## THE REQUEST
Quote the data below word for word, starting at the line containing "The height and width of the screenshot is (596, 792)." and ending at the line containing "[x=206, y=19]", both included.

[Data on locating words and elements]
[start]
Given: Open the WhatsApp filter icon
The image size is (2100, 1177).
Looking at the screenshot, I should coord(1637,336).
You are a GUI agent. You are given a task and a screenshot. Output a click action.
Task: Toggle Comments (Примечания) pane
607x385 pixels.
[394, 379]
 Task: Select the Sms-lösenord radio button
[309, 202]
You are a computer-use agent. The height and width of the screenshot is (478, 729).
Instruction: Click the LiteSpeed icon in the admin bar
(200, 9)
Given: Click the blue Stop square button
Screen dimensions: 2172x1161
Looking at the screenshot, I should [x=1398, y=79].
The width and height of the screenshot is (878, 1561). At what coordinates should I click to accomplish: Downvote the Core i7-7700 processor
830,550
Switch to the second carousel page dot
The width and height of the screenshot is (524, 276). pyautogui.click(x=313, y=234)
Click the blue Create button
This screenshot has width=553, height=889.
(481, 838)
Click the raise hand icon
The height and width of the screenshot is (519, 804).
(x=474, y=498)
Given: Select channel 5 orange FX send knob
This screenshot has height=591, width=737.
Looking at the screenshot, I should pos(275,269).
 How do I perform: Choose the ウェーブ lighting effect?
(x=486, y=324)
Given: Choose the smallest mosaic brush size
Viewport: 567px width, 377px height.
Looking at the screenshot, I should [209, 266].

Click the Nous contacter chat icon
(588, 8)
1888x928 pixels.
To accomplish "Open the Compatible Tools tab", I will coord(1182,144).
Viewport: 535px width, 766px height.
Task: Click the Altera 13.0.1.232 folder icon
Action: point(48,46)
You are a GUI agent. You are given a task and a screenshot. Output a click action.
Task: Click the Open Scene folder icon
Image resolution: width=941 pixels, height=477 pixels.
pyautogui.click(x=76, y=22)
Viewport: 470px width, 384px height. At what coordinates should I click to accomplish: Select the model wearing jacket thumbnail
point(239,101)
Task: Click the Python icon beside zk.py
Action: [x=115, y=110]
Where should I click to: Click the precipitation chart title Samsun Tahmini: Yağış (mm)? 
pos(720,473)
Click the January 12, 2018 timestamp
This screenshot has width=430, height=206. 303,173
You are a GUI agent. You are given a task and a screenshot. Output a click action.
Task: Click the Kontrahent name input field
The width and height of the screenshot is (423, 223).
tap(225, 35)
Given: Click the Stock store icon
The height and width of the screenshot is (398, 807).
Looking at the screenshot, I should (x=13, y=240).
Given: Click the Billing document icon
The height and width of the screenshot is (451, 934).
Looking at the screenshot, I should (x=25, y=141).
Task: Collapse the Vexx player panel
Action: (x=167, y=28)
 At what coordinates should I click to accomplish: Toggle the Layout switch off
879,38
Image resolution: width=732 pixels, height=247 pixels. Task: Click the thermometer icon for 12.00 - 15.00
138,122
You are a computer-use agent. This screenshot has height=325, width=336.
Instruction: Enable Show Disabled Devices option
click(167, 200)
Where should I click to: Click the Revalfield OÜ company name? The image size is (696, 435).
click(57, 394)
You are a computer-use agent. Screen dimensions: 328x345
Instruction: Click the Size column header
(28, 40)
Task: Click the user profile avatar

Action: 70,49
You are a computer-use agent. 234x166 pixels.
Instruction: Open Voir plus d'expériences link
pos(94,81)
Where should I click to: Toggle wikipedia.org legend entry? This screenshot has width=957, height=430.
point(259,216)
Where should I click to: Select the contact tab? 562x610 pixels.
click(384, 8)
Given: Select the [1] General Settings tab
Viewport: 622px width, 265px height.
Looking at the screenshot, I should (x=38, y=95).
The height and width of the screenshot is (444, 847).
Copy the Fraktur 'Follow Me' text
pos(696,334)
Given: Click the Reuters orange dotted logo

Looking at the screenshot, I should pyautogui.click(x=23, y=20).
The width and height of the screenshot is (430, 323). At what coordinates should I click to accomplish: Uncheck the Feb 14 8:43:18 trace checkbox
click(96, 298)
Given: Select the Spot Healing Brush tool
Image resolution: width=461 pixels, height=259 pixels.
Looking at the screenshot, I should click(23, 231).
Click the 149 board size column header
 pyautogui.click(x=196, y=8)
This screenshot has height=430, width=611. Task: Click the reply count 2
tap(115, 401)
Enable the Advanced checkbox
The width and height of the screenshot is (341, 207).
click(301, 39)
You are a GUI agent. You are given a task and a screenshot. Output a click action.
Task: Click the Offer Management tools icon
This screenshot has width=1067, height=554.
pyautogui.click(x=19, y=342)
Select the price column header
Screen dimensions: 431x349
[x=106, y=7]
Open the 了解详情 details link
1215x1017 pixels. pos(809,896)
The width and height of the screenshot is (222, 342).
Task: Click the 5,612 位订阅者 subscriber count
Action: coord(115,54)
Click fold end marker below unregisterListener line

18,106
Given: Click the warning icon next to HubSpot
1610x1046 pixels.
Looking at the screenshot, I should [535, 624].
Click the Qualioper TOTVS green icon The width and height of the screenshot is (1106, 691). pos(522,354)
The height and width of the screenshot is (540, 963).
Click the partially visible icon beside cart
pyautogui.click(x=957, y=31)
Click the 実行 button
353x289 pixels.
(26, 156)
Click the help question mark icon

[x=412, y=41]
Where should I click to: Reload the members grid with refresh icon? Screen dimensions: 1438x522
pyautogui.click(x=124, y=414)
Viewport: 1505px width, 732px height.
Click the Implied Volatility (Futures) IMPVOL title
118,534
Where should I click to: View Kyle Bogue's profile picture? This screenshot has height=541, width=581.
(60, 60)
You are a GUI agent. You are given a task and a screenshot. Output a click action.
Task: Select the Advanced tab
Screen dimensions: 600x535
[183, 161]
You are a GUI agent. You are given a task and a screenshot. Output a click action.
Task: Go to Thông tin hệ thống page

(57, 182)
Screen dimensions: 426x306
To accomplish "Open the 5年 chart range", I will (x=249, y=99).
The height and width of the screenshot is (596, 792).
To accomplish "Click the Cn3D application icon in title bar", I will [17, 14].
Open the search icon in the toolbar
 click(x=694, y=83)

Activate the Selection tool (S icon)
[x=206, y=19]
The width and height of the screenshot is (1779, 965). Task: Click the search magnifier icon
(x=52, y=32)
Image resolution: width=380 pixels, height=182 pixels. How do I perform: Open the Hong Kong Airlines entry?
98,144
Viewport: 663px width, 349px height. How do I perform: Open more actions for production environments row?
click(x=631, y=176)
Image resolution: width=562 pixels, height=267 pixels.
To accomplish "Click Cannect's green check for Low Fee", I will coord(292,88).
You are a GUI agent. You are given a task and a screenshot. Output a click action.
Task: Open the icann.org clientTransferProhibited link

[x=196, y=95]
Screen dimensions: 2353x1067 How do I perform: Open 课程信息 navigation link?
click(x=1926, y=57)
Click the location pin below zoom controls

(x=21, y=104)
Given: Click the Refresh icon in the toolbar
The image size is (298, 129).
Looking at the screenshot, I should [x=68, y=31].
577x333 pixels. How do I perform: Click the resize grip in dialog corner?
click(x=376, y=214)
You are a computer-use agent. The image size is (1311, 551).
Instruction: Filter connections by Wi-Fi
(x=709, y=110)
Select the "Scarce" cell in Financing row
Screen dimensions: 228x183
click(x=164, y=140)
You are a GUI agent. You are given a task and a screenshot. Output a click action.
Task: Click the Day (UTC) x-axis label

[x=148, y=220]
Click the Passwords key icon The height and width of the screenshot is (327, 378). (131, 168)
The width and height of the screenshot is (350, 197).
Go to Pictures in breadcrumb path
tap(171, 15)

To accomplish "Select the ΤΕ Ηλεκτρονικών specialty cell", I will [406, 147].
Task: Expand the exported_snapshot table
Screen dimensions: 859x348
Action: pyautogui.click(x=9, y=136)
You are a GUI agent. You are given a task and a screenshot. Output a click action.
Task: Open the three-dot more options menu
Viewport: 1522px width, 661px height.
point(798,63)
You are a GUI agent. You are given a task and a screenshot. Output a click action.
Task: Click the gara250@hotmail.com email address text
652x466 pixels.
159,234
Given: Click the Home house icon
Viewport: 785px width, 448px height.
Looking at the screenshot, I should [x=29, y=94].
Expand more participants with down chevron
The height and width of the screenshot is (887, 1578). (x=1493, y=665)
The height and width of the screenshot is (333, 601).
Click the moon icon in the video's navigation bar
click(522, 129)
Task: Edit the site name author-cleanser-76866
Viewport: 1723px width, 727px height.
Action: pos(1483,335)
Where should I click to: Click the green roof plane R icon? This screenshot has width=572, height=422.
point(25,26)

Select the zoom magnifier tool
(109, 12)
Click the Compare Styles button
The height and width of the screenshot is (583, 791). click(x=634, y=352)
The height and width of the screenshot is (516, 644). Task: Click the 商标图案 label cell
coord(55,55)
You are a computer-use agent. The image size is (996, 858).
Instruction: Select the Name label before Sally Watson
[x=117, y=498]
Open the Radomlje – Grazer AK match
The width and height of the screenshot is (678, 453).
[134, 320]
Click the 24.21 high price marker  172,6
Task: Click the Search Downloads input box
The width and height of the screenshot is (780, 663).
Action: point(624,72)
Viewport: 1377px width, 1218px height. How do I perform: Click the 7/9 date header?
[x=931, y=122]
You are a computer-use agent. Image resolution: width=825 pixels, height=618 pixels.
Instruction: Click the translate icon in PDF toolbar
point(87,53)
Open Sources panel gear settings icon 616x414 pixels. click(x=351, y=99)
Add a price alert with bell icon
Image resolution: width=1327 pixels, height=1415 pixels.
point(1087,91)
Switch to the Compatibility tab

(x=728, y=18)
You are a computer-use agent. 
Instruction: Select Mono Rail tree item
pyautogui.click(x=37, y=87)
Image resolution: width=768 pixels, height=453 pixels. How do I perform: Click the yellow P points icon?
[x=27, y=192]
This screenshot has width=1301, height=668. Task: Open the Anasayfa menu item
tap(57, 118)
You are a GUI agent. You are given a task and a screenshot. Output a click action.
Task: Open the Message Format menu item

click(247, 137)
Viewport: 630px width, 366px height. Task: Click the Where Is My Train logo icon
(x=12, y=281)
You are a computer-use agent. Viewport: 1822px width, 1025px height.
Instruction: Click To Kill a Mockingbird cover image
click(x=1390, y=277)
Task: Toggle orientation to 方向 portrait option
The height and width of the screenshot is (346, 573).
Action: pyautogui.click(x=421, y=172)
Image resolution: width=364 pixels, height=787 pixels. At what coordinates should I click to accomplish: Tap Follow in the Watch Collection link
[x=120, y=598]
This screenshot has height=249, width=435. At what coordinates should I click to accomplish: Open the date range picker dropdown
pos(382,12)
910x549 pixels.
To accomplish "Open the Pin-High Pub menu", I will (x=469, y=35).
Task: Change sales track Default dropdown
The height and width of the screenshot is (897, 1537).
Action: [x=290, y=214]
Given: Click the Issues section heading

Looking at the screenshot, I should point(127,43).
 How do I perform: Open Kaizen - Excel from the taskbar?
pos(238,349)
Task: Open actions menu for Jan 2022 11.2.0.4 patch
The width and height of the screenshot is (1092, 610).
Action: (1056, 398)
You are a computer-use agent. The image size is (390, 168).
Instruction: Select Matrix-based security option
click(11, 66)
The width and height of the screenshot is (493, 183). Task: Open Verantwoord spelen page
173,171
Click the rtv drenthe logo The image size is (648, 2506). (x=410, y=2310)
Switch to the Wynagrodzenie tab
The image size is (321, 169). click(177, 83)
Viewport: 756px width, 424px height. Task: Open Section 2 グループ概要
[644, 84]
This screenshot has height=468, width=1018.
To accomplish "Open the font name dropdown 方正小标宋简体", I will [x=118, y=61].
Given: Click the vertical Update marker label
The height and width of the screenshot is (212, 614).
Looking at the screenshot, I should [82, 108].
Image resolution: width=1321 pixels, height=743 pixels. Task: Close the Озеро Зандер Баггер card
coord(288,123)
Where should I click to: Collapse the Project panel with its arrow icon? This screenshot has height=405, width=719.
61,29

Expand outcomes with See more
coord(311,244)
[end]
## THE RESULT
The height and width of the screenshot is (596, 792).
To accomplish "Click the Cn3D application icon in title bar", I will [17, 14].
Open the search icon in the toolbar
 click(x=694, y=83)

Activate the Selection tool (S icon)
[x=206, y=19]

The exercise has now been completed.